Immutable dicts have been requested many times and it’s not hard to see situations where they could be used. The PEP emphasises though that this is not an immutable “dict” because it differs in some ways. I haven’t seen a request for something with these different characteristics. Also the PEP defines new methods/types that don’t exist for dict: I haven’t seen requests for those either.

An immutable dict on its own would seem a simpler proposal than the PEP. The PEP might be better but I would say that I haven’t seen a user request for the proposed functionality as an alternative to an immutable dict.

Oscar

Yury may respond for himself, but I did have this discussion with him and the primary issue is that dict now retains insertion order and this one does not (at least not without sacrificing its performance benefits). So we can’t provide the equivalent of the current dict, though the 3.6 and earlier one would have been fine (note that 3.6 did preserve insertion order, but it was not guaranteed as part of the dict specification).

Otherwise, despite lookup technically not being O(1) (it’s logN, where the base is 32 which makes it close enough to O(1) for the first few billion or so elements), it probably could act as an equivalent for dict. I too wish it could be, but that ship sailed when we guaranteed insertion order.

1 Like

(I’m a new user on discuss… consequently I only get two links… sorry, you will have to go search for them!)

Please add a question/answer pair for “How difficult will this be for other implementations (PyPy, CircuitPython, MicroPython, IronPython, Jython)?”

Jython would use the existing and substantial persistent collection work in the JVM space. In particular, kotlinx.collections.immutable would be a good starting point. Interestingly, it also supports insertion ordering! No need for frozenmap, we can have frozendict in Python. Read on if you are interested.

Per https://github.com/Kotlin/kotlinx.collections.immutable/issues/6#issuecomment-239132434:

@ilya-g, yes CHAMP can be used to implement hash-sets or hash-maps that preserve element insertion order. I implemented such a data structure last year for another project and now started to back port that data structure to the github repo usethesource/capsule (removed link - jimbaker). You can expect the implementation to appear in the codebase by September [2016].

It was in fact in fact implemented; the implementation for this code, in Kotlin, can be found in the github repo for kotlinx.collections.immutable, specifically persistentOrderedMap

The algorithm is documented in papers/presentations that are linked from the github repo usethesource/capsule, especially his PhD thesis. It is possible that this algorithm is too tightly tied to the JVM, eg code generation, but worthwhile to explore further. (I think the codegen is more about layout/access, we do similar things in Jython for Python arrays, but I have not yet read closely this dissertation or the Kotlin code.)
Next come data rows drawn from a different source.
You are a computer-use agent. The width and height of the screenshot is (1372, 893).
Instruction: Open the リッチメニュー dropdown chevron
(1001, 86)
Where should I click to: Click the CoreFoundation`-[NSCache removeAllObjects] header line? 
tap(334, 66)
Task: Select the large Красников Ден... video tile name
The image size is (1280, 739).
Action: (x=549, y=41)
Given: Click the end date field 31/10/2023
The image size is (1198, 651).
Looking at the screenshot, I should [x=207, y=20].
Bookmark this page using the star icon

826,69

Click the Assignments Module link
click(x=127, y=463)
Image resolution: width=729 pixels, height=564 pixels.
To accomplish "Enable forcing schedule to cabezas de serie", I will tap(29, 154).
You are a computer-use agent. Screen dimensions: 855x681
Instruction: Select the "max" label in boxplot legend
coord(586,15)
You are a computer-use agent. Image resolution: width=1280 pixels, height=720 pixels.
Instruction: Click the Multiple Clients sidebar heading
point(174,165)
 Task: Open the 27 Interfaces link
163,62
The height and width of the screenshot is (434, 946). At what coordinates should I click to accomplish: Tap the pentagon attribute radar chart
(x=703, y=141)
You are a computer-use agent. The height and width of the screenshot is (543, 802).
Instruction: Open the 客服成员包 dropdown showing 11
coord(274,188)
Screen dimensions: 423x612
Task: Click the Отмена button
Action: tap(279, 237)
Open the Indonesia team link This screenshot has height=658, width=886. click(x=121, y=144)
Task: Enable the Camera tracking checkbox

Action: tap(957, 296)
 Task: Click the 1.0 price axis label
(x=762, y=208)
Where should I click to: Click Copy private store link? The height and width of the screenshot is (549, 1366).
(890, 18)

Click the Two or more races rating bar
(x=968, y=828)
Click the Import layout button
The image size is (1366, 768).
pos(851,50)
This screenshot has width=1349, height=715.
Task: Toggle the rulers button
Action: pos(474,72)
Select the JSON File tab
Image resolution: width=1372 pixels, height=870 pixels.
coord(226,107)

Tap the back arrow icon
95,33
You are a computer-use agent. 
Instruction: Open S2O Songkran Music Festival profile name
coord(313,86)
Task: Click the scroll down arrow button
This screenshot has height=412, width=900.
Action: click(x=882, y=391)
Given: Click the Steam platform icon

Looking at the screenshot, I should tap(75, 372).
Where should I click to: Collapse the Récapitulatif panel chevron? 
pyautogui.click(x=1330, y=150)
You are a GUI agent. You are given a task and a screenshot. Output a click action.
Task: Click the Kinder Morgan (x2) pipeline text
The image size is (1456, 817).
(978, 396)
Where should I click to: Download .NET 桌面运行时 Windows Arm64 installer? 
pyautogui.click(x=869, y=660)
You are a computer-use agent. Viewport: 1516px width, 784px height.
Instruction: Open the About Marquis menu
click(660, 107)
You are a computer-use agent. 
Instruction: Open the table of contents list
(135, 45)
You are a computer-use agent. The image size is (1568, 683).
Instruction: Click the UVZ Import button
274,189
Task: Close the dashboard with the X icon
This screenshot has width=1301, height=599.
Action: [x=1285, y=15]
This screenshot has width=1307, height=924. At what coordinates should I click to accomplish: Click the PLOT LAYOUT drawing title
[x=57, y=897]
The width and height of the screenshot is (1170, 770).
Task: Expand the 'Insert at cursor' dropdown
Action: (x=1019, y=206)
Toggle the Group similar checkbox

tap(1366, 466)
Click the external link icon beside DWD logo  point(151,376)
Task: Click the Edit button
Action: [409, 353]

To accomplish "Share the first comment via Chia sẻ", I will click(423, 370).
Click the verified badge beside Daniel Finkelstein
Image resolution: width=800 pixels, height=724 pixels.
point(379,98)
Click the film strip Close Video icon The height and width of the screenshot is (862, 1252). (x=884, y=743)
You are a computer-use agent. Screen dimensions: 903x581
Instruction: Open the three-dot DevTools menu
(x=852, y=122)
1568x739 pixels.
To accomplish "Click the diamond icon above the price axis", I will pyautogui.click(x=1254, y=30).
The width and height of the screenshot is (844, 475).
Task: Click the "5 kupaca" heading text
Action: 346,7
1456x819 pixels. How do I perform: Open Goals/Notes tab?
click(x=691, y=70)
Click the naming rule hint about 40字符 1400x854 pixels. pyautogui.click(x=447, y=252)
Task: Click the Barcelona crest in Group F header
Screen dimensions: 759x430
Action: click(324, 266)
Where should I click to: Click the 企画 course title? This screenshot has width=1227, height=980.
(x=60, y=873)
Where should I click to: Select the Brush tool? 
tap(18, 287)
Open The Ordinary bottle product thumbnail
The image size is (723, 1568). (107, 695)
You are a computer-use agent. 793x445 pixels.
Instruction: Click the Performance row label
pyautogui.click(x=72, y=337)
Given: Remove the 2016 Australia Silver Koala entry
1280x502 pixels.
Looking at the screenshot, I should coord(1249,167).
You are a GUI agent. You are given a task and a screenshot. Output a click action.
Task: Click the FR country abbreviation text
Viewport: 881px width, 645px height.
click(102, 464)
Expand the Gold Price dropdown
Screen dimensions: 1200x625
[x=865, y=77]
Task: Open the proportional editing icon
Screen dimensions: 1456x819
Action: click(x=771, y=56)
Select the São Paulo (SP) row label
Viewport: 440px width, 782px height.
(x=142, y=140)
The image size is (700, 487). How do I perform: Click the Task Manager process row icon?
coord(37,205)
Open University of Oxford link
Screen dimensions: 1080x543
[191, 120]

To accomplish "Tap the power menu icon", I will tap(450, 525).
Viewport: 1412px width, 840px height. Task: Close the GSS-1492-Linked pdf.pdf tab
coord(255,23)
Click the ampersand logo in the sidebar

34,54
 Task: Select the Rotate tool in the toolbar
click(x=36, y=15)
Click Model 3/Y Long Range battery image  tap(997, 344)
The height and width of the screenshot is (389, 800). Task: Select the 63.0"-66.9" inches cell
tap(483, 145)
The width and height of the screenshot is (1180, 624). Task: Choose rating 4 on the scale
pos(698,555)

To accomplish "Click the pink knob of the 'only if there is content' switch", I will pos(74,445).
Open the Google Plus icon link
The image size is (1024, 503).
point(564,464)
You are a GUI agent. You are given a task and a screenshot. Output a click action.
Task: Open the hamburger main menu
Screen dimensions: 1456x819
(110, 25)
It would be cool if CPython would port code from the JVM space. Return the favor? :wink: Regardless, very much doable.

1 Like

Yes, freezing a dict has come up many times before. It is such an obvious thing to think about.

This PEP-603 is somewhat different and unprecedented. It proposes a complete new mapping type base on HAMT and that is optimized for fast copies at the expense of lookups. It is profoundly different. As far as I can tell, this function has never been requested (let alone imagined) in Python’s history.

If all we want is to freeze a dict, there are a lot of simple ways to do that. But the PEP is about something different – it is algorithm focused. Usually, we don’t do that. We offer core APIs when thery are essential and talk very little about the implementation choice. We don’t have module littered with every interesting data structure we can think of (treaps, skiplists, pairing heaps, HAMT, etc. That is left for PyPI.

I would really like to see multiple cases of real-world code that would be substantially improved by having this in the standard library.